A Casa Branca quer rasgar o acordo com o Irão. Mas como?
Embaixadora dos EUA na ONU pressiona para inspecções que Teerão recusa.
Não é segredo que Donald Trump não gosta do acordo sobre o programa nuclear iraniano que herdou do seu predecessor, Barack Obama. Mas se é claro que Trump quer livrar-se dele, muito menos claro é se irá arriscar fazê-lo sem uma prova concreta de incumprimento de Teerão.
A Agência Internacional de Energia Atómica (AIEA), o organismo com sede em Viena que supervisiona o cumprimento do acordo, publica esta semana a sua avaliação, e espera-se que declare que o Irão está – eventualmente com uma ou outra falha menor – a cumprir o acordado em 2015.
E aqui, diz o New York Times, “é que começam os problemas para a Administração Trump”.
Porque em Outubro Trump terá de fazer a sua revisão trimestral do acordo, e o Presidente americano não quer declarar de novo que o Irão está a cumprir – Trump já disse ao Wall Street Journal que só assinou a última reavaliação porque foi convencido pelo secretário de Estado Rex Tillerson.

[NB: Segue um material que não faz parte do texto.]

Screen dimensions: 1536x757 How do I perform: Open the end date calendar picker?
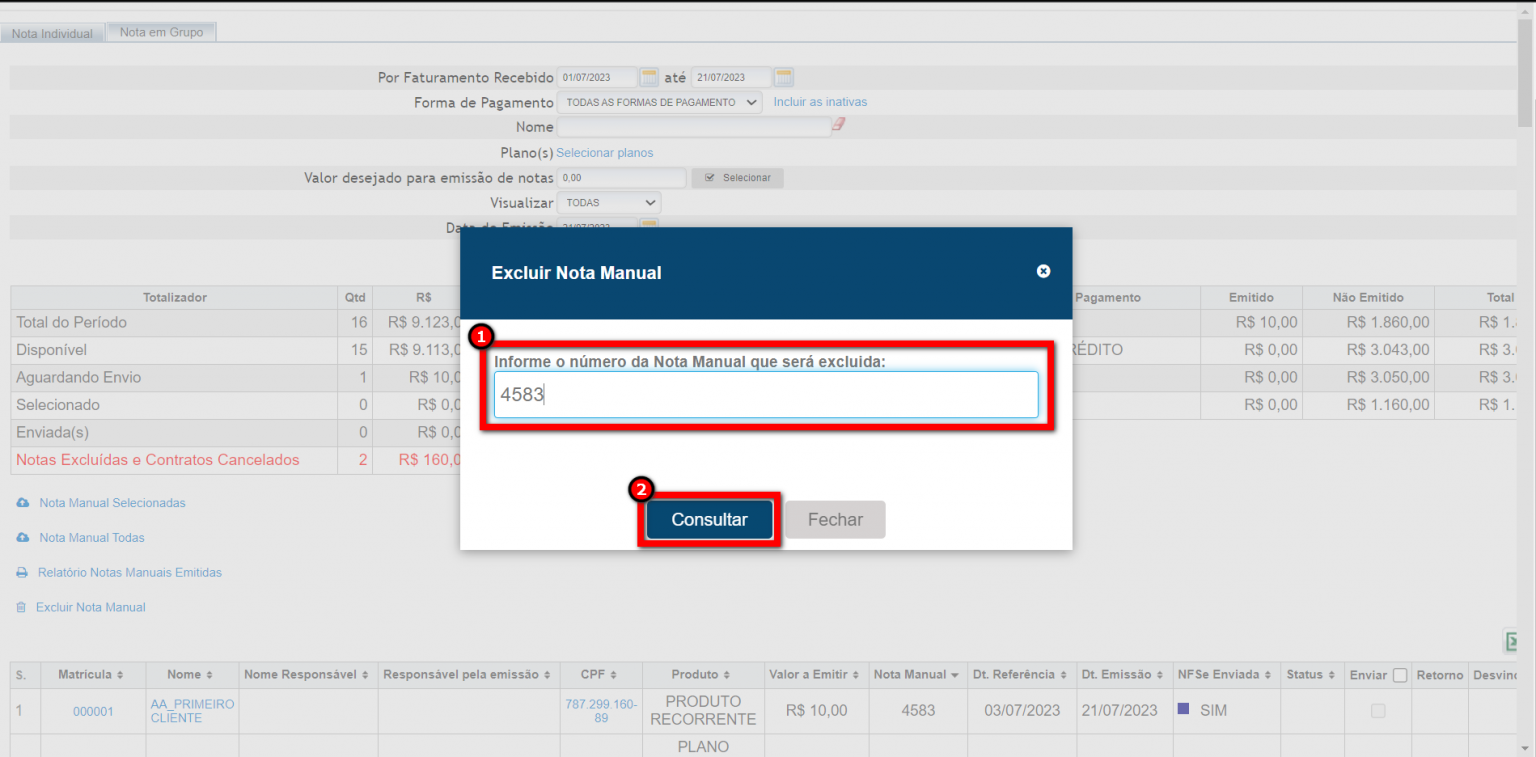point(783,77)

A embaixadora americana Nikki Haley visitou a agência antes da avaliação, elogiando o trabalho dos peritos mas deixando uma ressalva: “o acesso a instalações no Irão seria crucial para o cumprimento" do mandato da agência.
O Irão já negou qualquer inspecção, "especialmente a locais militares”. O país tem argumentado que estas inspecções põem em risco informação classificada.
O acordo prevê que estas visitas se façam apenas no caso de haver informação concreta sobre um potencial incumprimento – o que críticos do acordo apontam como uma falha fundamental.
Há quem veja esta pressão como uma das várias maneiras usadas pela Administração para “testar os limites do acordo”, diz Robert Malley, um dos negociadores do acordo, ao diário britânico The Guardian.
A Administração Trump, diz Malley, desconfia da informação que tem recebido dos serviços de informação, considerando que é demasiado simpática para com a República Islâmica.
Isso explicaria a pressão de que se fala sobre alguns elementos dos serviços de espionagem para que encontrem algum incumprimento do Irão. O Guardian cita antigos responsáveis da CIA que comparam a situação com a do Iraque, em que os EUA apresentaram informação sobre armas de destruição maciça do regime que afinal não existiam. Há, no entanto, uma diferença fundamental: na altura houve divisões nos serviços secretos sobre as provas das armas de Saddam Hussein, e hoje os analistas não têm qualquer indicação de actividades proibidas do Irão.
Entretanto, o antigo embaixador dos EUA na ONU John Bolton juntou-se ao debate. Bolton decidiu publicar um artigo de opinião com a sua sugestão para Trump sobre como poderiam os EUA sair do acordo (sublinhando a importância de explicar a decisão aos aliados e justificando-a com a promoção de “terrorismo” do Irão e a sua intervenção na Síria, onde apoia o regime de Bashar al-Assad). Bolton, que chegou a ser considerado para subsecretário de Estado, diz ter feito o plano a pedido do antigo conselheiro de segurança Steve Bannon. Mas após “mudanças na Casa Branca”, diz no artigo, deixou de ter oportunidade para apresentar a sua proposta a Trump, pelo que decidiu publicá-la.
A intenção americana em relação ao Irão está a ser vista com preocupação na Europa. Segundo o New York Times, diplomatas europeus têm feito chegar a Washington mensagens de que apoiam o acordo – assinado pelo Irão, EUA, Reino Unido, Alemanha, China e Rússia – e avisos de que os EUA ficarão sozinhos se desistirem dele.
O antigo subdirector da CIA David Cohen sublinha que sair do acordo não seria boa para os EUA. “De um ponto de vista prático, não se vai ter o resto da comunidade internacional, não se vai ter os aliados na Europa, não se vai mesmo ter os russos e os chineses a ajudar a fazer pressão real sobre os iranianos”, disse ao Guardian. “O que se terá é uma cisão entre os Estados Unidos e o resto do mundo.”
Ao New York Times, o senador democrata Richard Durbin, defensor do acordo, argumenta que anulá-lo sem um forte motivo concreto tem implicações vastas, pondo em causa “a credibilidade dos EUA não só em relação ao Irão mas também à Coreia do Norte” – que assim não teria qualquer incentivo para negociar com os Estados Unidos.